Rows of pointing data:
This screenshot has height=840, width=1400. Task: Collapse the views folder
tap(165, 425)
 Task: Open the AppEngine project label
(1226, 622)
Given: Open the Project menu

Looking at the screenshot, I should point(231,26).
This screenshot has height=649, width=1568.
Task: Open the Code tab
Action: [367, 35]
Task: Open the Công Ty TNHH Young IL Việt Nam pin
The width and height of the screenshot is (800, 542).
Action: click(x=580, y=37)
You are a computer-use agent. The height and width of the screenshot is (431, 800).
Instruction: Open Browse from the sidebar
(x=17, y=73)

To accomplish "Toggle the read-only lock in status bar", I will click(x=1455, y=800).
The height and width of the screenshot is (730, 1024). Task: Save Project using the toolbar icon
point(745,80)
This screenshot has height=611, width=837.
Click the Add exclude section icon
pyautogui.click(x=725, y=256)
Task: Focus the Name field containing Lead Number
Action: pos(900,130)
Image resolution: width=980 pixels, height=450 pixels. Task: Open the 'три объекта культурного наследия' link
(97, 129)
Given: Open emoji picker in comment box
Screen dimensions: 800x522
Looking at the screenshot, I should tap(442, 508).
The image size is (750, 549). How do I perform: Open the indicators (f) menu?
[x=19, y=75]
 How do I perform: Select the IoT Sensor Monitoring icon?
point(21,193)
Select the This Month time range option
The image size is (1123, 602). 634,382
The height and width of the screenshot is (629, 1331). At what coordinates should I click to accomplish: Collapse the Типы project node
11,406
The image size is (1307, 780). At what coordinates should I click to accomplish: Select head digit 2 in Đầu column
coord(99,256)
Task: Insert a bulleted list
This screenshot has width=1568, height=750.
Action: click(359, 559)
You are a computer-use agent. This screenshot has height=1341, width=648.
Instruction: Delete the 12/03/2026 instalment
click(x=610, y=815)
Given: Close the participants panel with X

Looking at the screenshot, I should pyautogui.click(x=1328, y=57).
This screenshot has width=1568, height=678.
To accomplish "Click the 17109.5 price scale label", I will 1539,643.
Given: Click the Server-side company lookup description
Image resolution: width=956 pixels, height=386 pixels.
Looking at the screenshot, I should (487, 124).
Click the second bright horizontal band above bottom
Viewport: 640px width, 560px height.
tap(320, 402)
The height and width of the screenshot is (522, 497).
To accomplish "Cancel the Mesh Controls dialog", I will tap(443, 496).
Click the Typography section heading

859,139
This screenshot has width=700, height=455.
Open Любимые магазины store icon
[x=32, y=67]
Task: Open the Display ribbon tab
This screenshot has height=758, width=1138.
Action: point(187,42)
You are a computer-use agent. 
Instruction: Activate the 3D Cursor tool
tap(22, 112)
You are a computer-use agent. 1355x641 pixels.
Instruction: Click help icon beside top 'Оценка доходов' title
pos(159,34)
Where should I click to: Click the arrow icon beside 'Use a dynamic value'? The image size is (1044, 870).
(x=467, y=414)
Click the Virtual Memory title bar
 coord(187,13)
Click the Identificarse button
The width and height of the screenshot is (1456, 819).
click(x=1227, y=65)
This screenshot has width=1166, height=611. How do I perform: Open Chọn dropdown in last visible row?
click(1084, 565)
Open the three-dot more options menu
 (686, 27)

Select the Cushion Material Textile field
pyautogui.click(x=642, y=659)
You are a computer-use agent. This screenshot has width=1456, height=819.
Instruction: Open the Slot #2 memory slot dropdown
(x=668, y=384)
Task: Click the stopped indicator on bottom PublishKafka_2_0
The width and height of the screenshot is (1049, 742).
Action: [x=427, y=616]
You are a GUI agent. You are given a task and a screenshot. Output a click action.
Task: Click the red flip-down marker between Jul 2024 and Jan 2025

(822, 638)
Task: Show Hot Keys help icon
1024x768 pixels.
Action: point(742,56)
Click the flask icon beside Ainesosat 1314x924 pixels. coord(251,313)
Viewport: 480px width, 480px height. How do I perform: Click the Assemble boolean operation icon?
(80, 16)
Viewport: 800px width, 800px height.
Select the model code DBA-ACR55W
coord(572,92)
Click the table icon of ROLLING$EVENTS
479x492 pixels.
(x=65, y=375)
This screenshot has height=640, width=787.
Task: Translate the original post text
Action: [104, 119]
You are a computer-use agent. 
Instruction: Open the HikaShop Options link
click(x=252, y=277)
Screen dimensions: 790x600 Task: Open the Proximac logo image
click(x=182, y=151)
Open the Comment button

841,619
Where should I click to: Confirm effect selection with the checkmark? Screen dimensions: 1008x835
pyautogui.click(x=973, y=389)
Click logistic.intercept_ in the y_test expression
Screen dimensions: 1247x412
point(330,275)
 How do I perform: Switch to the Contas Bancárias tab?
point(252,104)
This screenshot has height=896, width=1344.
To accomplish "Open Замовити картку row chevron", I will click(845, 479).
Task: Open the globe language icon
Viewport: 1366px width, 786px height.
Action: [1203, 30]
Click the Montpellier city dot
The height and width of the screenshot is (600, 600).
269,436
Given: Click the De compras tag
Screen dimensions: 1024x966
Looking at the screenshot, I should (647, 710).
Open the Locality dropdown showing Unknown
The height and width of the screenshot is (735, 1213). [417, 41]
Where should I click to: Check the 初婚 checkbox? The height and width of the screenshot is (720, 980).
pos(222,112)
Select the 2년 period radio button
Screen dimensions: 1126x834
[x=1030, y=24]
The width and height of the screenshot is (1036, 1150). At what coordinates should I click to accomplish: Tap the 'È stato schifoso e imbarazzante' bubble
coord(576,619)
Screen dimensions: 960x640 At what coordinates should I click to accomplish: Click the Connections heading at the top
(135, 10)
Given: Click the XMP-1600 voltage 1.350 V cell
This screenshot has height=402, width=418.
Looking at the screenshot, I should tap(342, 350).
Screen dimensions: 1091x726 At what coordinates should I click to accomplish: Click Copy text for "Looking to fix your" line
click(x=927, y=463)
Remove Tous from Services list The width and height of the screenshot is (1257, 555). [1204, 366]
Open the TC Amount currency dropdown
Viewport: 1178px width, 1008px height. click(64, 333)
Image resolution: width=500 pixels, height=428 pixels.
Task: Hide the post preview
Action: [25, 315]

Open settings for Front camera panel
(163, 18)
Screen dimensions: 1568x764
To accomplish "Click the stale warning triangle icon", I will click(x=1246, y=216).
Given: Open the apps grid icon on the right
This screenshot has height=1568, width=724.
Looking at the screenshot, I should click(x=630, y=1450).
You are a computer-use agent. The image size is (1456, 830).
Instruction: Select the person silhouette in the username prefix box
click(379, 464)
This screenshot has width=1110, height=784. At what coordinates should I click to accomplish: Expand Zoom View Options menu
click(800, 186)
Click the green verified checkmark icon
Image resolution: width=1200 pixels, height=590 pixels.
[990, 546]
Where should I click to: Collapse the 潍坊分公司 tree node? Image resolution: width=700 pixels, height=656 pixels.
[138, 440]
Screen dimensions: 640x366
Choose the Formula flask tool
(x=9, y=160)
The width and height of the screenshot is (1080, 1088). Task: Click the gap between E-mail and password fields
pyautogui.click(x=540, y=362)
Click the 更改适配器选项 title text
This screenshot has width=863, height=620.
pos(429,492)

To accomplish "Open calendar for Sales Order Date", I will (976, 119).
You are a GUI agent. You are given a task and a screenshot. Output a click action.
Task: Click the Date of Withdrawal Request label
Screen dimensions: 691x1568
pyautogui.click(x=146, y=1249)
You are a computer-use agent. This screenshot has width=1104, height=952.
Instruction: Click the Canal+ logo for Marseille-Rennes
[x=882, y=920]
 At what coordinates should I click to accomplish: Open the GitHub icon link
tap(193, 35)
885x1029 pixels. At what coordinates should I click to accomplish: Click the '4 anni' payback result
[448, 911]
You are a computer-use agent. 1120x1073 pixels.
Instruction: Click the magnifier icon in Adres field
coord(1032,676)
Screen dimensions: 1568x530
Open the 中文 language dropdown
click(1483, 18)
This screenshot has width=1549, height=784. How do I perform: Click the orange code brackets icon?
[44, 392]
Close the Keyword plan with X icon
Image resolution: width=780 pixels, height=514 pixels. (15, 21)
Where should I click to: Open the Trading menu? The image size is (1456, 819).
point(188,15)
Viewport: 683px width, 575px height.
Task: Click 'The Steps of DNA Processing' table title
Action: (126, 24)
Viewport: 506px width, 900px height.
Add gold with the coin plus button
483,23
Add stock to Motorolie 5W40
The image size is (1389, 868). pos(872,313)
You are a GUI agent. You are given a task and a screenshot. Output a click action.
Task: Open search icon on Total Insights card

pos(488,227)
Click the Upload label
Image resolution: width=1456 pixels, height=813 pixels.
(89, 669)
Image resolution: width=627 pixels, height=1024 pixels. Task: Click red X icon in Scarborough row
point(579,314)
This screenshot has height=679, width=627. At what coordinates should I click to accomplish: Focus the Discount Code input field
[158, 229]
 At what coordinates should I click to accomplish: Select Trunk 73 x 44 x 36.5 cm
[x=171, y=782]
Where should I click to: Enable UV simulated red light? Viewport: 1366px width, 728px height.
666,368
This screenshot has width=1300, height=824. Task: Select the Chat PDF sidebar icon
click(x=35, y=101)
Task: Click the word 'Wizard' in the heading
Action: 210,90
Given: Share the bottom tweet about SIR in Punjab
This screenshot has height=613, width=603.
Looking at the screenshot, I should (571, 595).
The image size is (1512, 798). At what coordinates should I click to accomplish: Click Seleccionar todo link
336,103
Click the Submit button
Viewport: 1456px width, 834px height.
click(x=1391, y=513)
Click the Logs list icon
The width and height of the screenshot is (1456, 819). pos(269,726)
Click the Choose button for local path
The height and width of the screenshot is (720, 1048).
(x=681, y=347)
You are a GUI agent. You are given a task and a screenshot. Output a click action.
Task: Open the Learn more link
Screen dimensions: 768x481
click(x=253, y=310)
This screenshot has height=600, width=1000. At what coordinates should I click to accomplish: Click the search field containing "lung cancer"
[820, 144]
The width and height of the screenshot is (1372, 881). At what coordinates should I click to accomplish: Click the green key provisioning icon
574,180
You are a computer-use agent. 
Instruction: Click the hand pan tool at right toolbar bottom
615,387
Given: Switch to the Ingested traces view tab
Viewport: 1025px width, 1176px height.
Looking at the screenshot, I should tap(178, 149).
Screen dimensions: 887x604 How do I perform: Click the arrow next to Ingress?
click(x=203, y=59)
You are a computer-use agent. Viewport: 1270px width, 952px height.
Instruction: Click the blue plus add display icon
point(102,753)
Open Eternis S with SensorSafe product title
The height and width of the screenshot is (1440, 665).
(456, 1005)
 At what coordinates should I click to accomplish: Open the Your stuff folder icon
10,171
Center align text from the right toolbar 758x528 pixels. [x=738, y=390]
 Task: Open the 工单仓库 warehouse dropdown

Task directions: Rewrite everything from the line containing "The image size is (1512, 798)." down to the line containing "click(x=1391, y=513)", with every coordinate in the answers shifted by -51. What does that stretch of the records look like afterward?

Solution below:
The image size is (1512, 798). At what coordinates should I click to accomplish: Click Seleccionar todo link
285,52
Click the Submit button
Viewport: 1456px width, 834px height.
click(x=1340, y=462)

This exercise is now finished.